Educational Issues for Specific Endof Life Domains

PAIN EDUCATION. Pain must be controlled before physicians can assist patients with the myriad of physical, psychological, and spiritual problems at end-of-life. Yet, physicians frequently fail to apply accepted standards of care for acute or chronic pain management. Moreover, it is clear that despite a multitude of clinical guidelines, position papers, workshops, lectures, grand rounds, journal articles, and book chapters written about pain management, clinical practice is still far from ideal.

The primary reason that conventional education formats fail to translate into a change in clinical practice is that physicians harbor a host of attitudes about pain and pain management that inhibit the appropriate application of knowledge and skills. These attitudes fall into two broad categories. First are physician attitudes about pain that reflect societal views about the meaning of pain and pain treatment. Second are the fears and myths about opioid analgesics. These include fears of addiction, respiratory depression, and regulatory scrutiny, along with the secondary consequences of these fears—malpractice claims, professional sanctions, loss of practice privileges, and personal guilt about potential culpability for causing death.

In addition to attitudes, deficits in pain knowledge and skills are widespread. These include how to conduct a pain assessment, clinical pharmacology of analgesic medications, use of non-drug treatments, and skills in patient education and counseling. Educational techniques and results from various pain education programs have been reported; key findings from these include the following principles: pain education must include attention to attitudinal issues along with knowledge and skills; pain education must be longitudinal across all years of medical training; and pain education must be coupled to other elements of institutional change, such as quality monitoring, team building with non-physicians, development of routine assessment, and documentation and analgesic standards development.

ETHICS, LAW AND COMMUNICATION SKILLS EDUCATION. There is considerable content overlap between ethics and communication skills. For example, to effectively care for patients, trainees need to understand both the ethical and legal framework of advance directives and the communication skills necessary to discuss these with patients. Similarly, trainees need to understand the ethical and legal background to make decisions about treatment withdrawal and to acquire the skills to discuss these issues with patients and families.

There is a rich literature on educational methods and outcomes in ethics and communication skills education. Although ethics is generally considered a preclinical course in medical school, it is advisable that training in ethics be incorporated throughout medical school, residency, and fellowship training. As the level of professional responsibility increases with each year of training, such responsibility imposes demands on the trainee to make increasingly complex and ethically challenging decisions. Such decisions often strain the trainee's personal understanding of professionalism and altruism and thus merit dedicated time for self-reflection and mentoring. Although both ethics and communication skill training require attention to attitudes and knowledge deficits, communication skill training requires special and dedicated attention to the acquisition and demonstration of specific skills. Notably, trainees must be able to demonstrate their ability to give bad news and discuss treatment goals, treatment withdrawal, and issues surrounding hospice and palliative care empathetically and professionally.

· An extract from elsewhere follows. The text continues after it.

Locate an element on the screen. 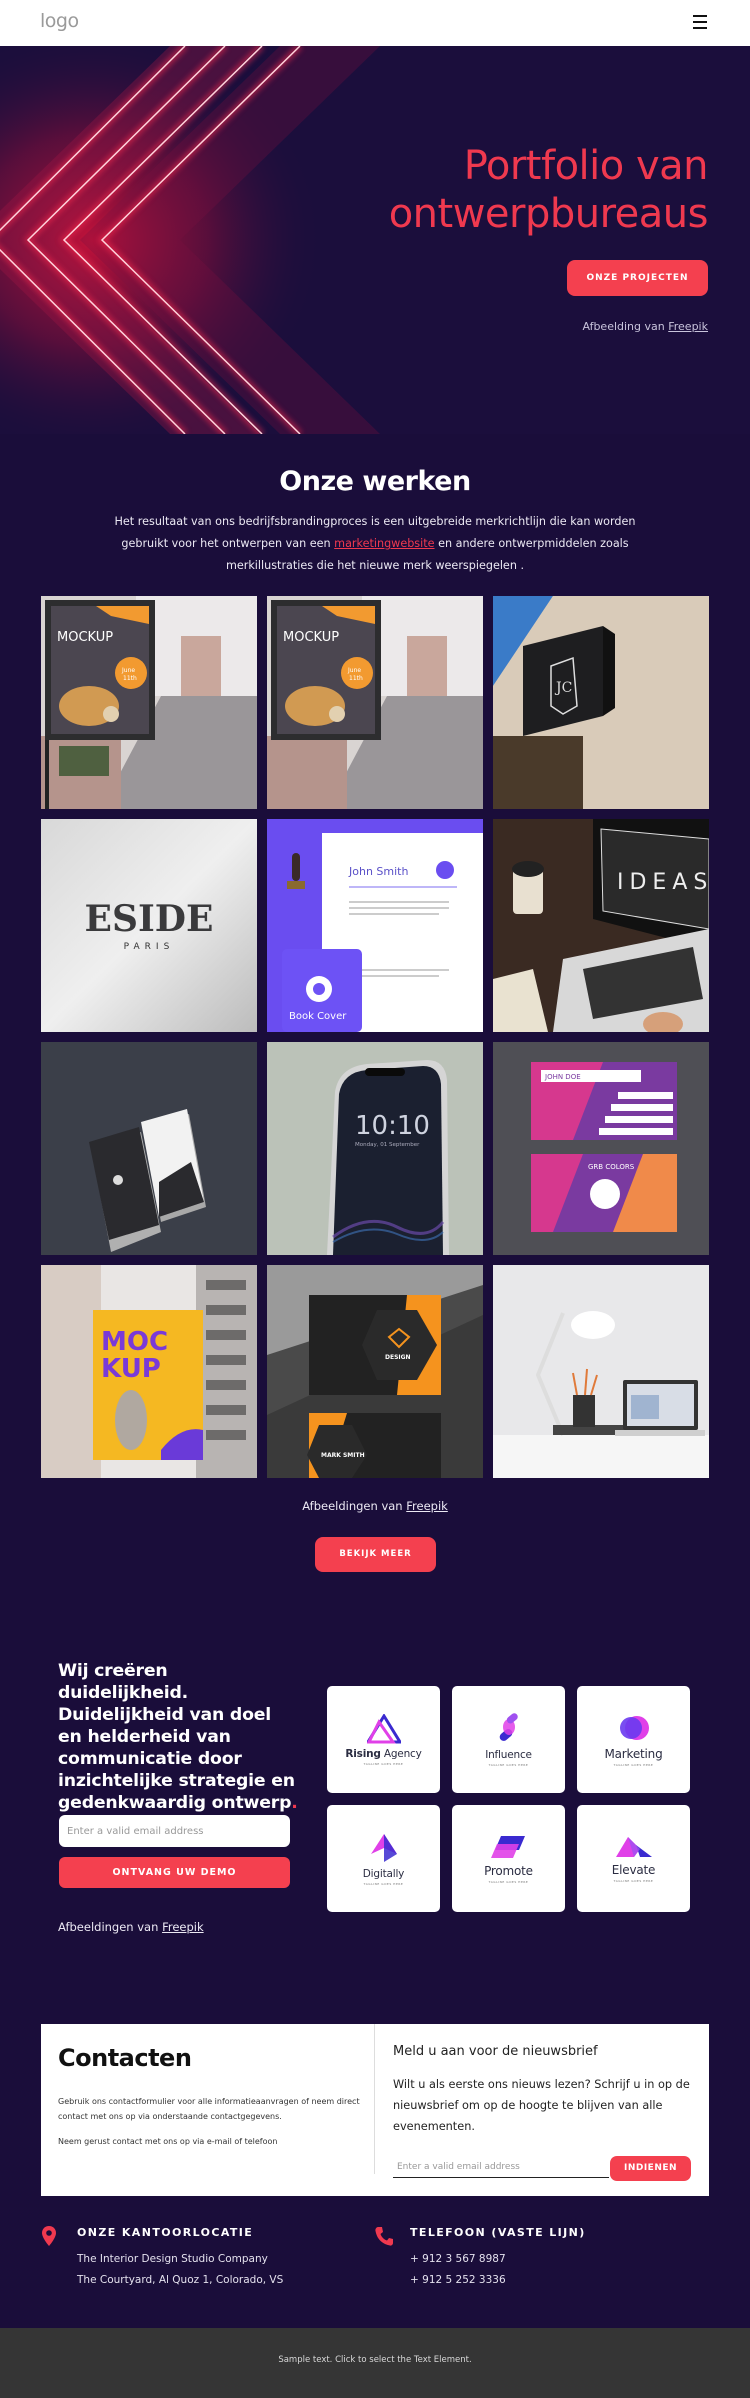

CLINICAL TRAINING EXPERIENCES. Hospital-based palliative care teams are a valuable venue for clinical education in end-of-life care. Trainees, both physicians and nurses, can learn how to work within a multidisciplinary group and experience a collaborative process with the educational focus enlarged to include the physical, psychological, social, and spiritual dimensions of care. Since 1992 many medical schools and residency programs have established successful clinical experiences in hospice and palliative care at acute care hospitals, hospice residence facilities, and at home.

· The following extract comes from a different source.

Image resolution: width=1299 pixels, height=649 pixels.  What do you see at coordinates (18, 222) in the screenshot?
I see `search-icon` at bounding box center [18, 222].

PERSONAL AWARENESS TRAINING. Very few health professionals have had formal training in how to deal with the emotions that arise when caring for patients with progressive fatal illness. Undergraduate course, residency, and fellowship directors have a number of options that can help trainees gain the needed personal awareness including support groups, family of origin group discussions, meaningful experiences discussion, personal awareness groups, literature in medicine discussion groups, and psychosocial morbidity and mortality conferences.